Terahertz technologies, with operating frequencies between 0.1–10 THz, have important applications in high-speed communications, nondestructive imaging and sensitive spectroscopy. However, current systems typically rely on frequency conversion in bulky and impractical crystals.

Now, researchers based in Switzerland and the United States have developed a hybrid photonic-terahertz chip made of lithium niobate that supports terahertz generation and detection (Nat. Commun., doi: 10.1038/s41467-025-62267-y). The platform—no larger than a coin—paves the way for compact and power-efficient terahertz devices for the next generation of sensing and ranging systems.

Novel hybrid architecture

Lithium niobate is a particularly attractive photonic material due to its ability to generate and manipulate electromagnetic waves across a broad spectrum, from microwave to ultraviolet frequencies. In recent years, the commercial availability of thin-film lithium niobate has enabled the realization of lithium niobate–based photonic integrated circuits on a wafer scale.
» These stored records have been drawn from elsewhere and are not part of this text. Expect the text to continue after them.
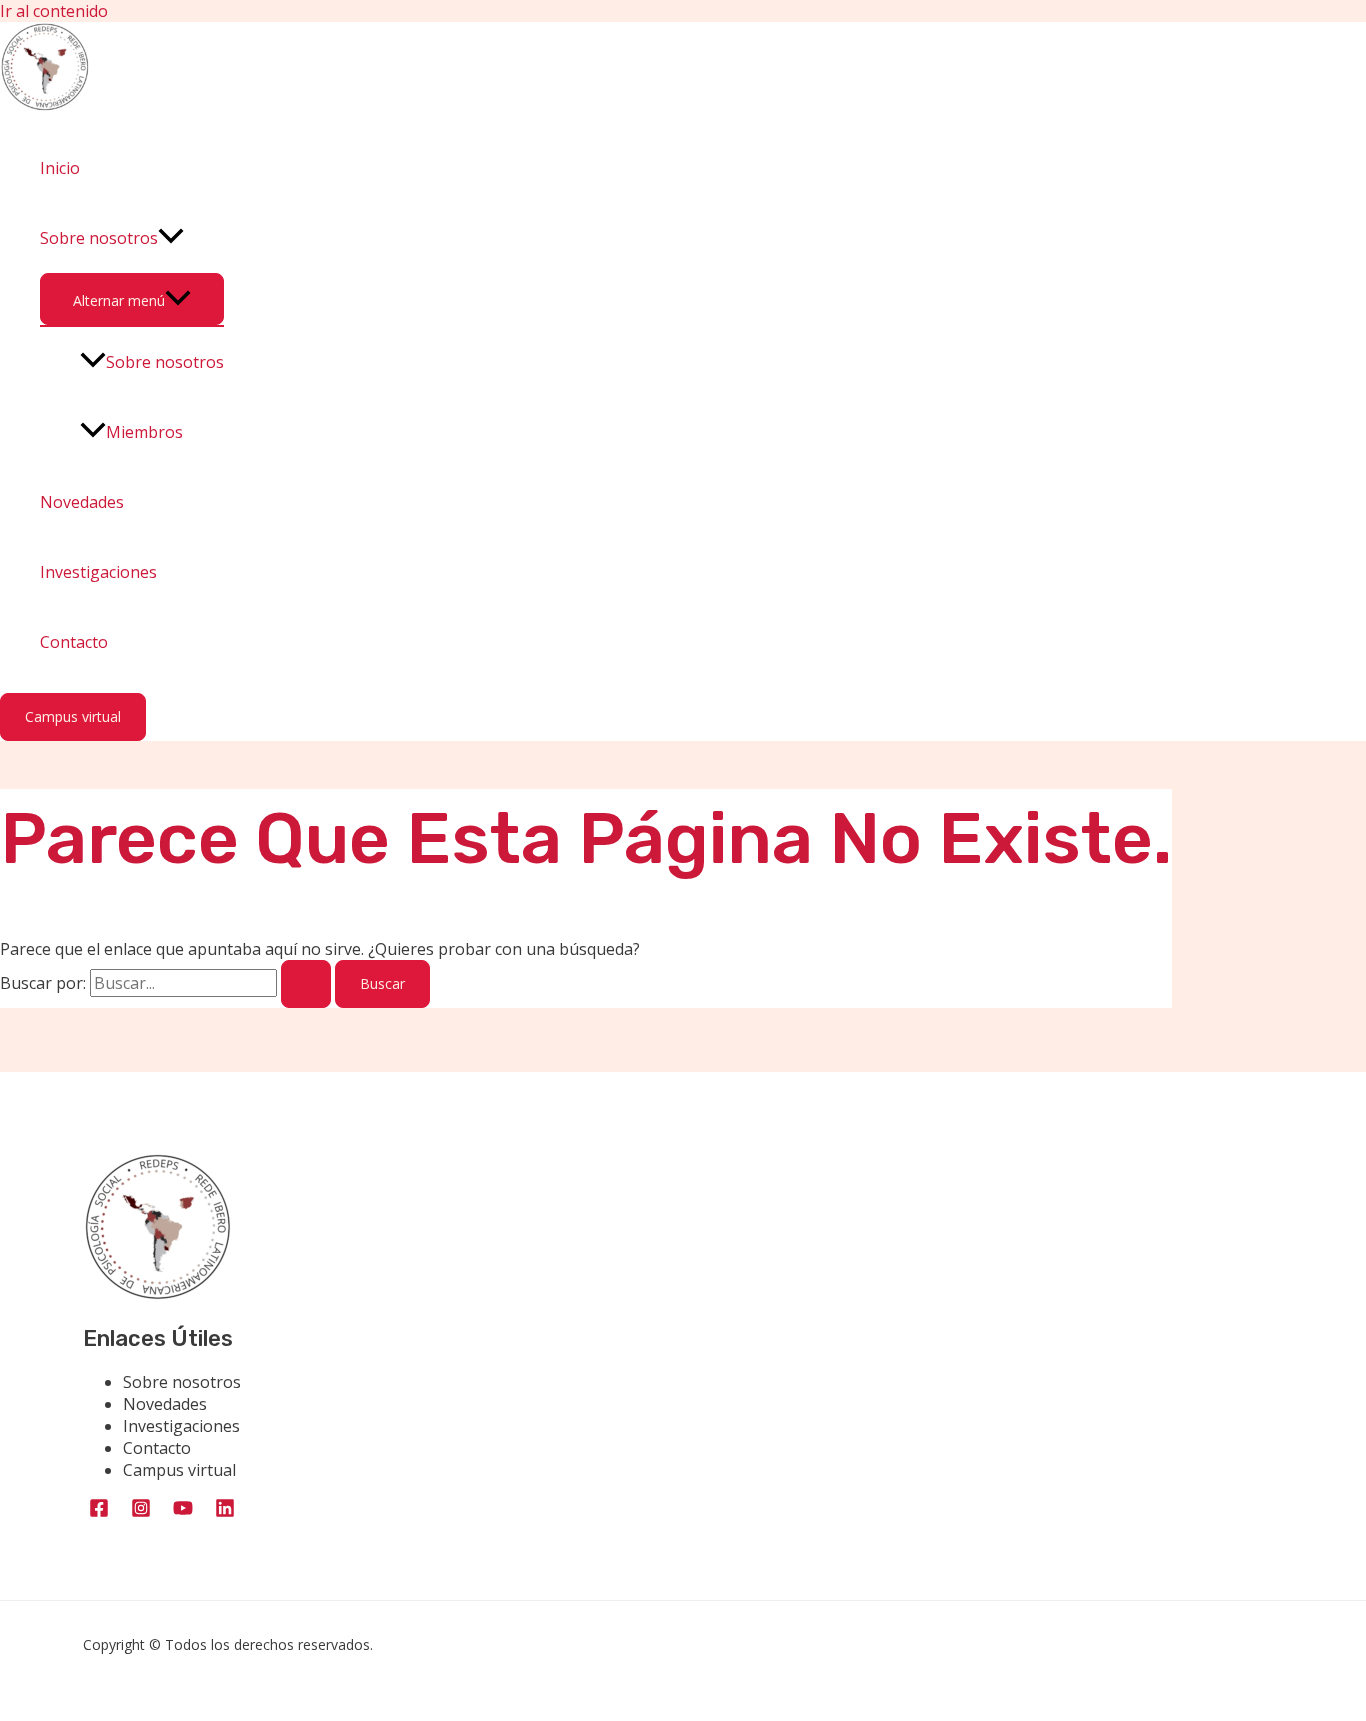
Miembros (144, 432)
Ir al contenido (54, 11)
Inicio (60, 168)
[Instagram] (141, 1512)
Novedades (82, 502)
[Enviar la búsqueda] (306, 984)
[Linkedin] (225, 1512)
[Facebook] (99, 1512)
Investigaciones (98, 572)
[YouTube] (183, 1512)
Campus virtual (179, 1470)
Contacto (74, 642)
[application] (171, 238)
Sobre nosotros (99, 238)
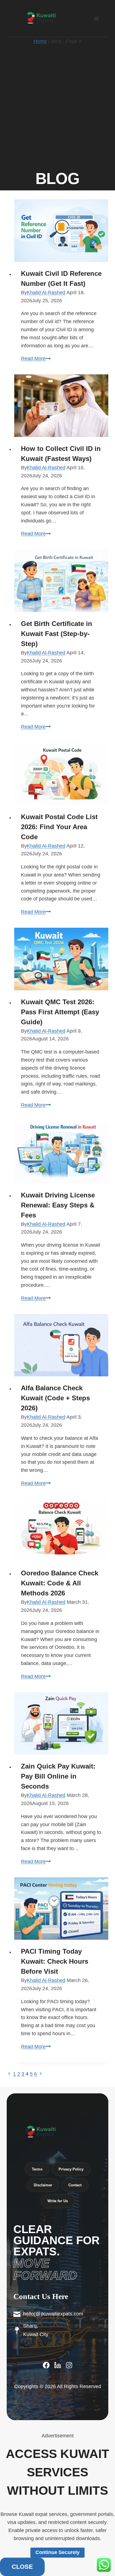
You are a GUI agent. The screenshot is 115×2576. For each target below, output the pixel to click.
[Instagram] (69, 2365)
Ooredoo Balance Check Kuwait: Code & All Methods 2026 (59, 1583)
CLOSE (22, 1350)
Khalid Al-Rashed (46, 292)
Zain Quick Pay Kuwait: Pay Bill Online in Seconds (58, 1776)
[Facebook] (46, 2365)
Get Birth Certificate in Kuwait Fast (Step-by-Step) (56, 633)
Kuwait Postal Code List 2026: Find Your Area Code (59, 827)
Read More (36, 358)
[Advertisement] (57, 105)
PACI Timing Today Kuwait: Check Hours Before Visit (54, 1961)
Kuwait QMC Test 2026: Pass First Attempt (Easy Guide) (60, 1012)
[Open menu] (96, 18)
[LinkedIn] (57, 2365)
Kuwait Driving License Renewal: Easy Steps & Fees (58, 1205)
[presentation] (61, 230)
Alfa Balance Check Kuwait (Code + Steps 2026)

“The tremendous progress in lithium niobate technology has prompted us to ask ourselves if this may also become an enabling technology for terahertz applications, by providing a miniaturized alternative to established terahertz systems,” said study author Cristina Benea-Chelmus, École Polytechnique Fédérale de Lausanne (EPFL), Switzerland.

In 2023, Benea-Chelmus and her colleagues created a chip with an integrated photonic circuit made of lithium niobate that, when connected to a laser beam, provided versatile control over the characteristics of a generated terahertz waveform. As a way of building on these efforts, they have developed a novel hybrid architecture consisting of photonic circuits that integrate terahertz transmission lines on thin-film lithium niobate.

More than five octaves

The main component of the chip is a photonics-integrated terahertz transmission line, where an optical waveguide runs between the two signal lanes of a coplanar strip line.

The main component of the chip is a photonics-integrated terahertz transmission line, where an optical waveguide runs between the two signal lanes of a coplanar strip line. With such a design, optical signals and terahertz signals can be routed together on the chip and confined to the same region of space.

“What is really unique is that, by choosing the optical waveguides to be from thin-film lithium niobate and the transmission line to have certain dimensions, we can make sure the two signals propagate at the same speed on-chip for terahertz frequencies that cover a spectrum as broad as 100 GHz to 3.5 THz,” said study author Yazan Lampert, EPFL. “That is more than five octaves.”

By adding antennas, they can operate the chip in two modes, either as an emitter or detector of broadband terahertz pulses. Next, the researchers hope to further miniaturize their system by exchanging several bulky external components for smaller versions, such as lasers, amplifiers, delay lines, modulators and photodiodes.

“Achieving this will not only dramatically reduce cost but will also unlock entirely new applications where size and power efficiency are critical,” said Benea-Chelmus. “Transmission lines, emitters, detectors and resonators are the fundamental building blocks of countless systems. Now that these can be implemented on a single chip, they open the door to terahertz applications in classical and quantum sensing, as well as communication and ranging technologies.”